REQUIRED ACTIONS
1) Please restate the part of the appeal summary that opens with the words containing "ROBERT WISNIEWSKI, Robert" and closes with "NY, for Defendants-Counter-Claimants-Appellants.", swapping "Flushing" for "Jamaica".
2) Check each statement against the appeal summary and answer yes or no, quoting the words that settle it. (a) The case was argued on June 16, 2015. (b) The district court's award of costs included $10,425 for fees paid to an accounting expert. (c) The court holds that expert fees may be awarded under 29 U.S.C. § 216(b) of the FLSA.

SOURCE EXTRACT

MIROSLAW GORTAT, HENRYK BIENKOWSKI, MIROSLAW FILIPKOWSKI, ARTUR LAPINSKI, JAN SWALTEK, on behalf of themselves and on behalf of all others similarly situated, Plaintiffs-Counter-Defendants-Appellees,
CAPALA BROTHERS, INC., PAWEL CAPALA, ROBERT CAPALA, Defendants-Counter-Claimants-Appellants ARTUR KOSIOREK, HENRYK STOKLOSA, Plaintiffs-Appellees, GRZEGORZ DRELICH, Plaintiff-Counter-Defendant,
Argued: June 16, 2015.
Defendants appeal from the judgment of the United States District Court for the Eastern District of New York (Glasser, J.) awarding plaintiffs attorneys' fees and costs after a jury issued a verdict in favor of plaintiffs (i) on their claims brought pursuant to the Fair Labor Standards Act (" FLSA" ), 29 U.S.C. § 201 et seq., and the New York Labor Law (" NYLL" ), and (ii) on counterclaims brought by defendants. The district court's award of costs included $10,425 sought by plaintiffs as reimbursement for fees paid to retain an accounting expert in proving their affirmative claims. We hold that expert fees may not be awarded pursuant to 29 U.S.C. § 216(b) of the FLSA and vacate the district court's award of costs reimbursing plaintiffs' expert fees pursuant to this provision. We remand this case to the district court for the limited purpose of determining whether the NYLL authorizes the award of such expert fees and, if so, deciding whether to award such costs pursuant to the NYLL. For the reasons stated in a summary order issued simultaneously with this opinion, we affirm in part and reverse in part the other portions of the district court's judgment.
ROBERT WISNIEWSKI, Robert Wisniewski P.C., New York, NY, for Plaintiffs-Counter-Defendants-Appellees.
FELIPE (PHILIP) E. ORNER, Flushing, NY, for Defendants-Counter-Claimants-Appellants.
Before: CALABRESI, STRAUB, and LIVINGSTON, Circuit Judges.

AVAILABLE DATA

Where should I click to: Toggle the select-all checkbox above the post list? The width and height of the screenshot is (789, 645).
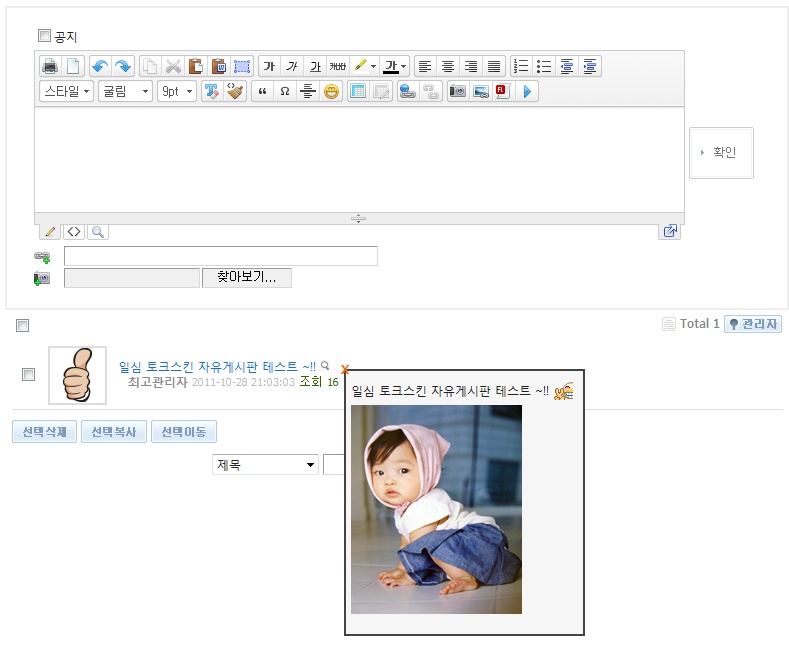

EXERCISE SOLUTIONS
1)
ROBERT WISNIEWSKI, Robert Wisniewski P.C., New York, NY, for Plaintiffs-Counter-Defendants-Appellees.
FELIPE (PHILIP) E. ORNER, Jamaica, NY, for Defendants-Counter-Claimants-Appellants.

2)
(a) Yes: "Argued: June 16, 2015."
(b) Yes: "The district court's award of costs included $10,425 sought by plaintiffs as reimbursement for fees paid to retain an accounting expert in proving their affirmative claims."
(c) No: "We hold that expert fees may not be awarded pursuant to 29 U.S.C. § 216(b) of the FLSA"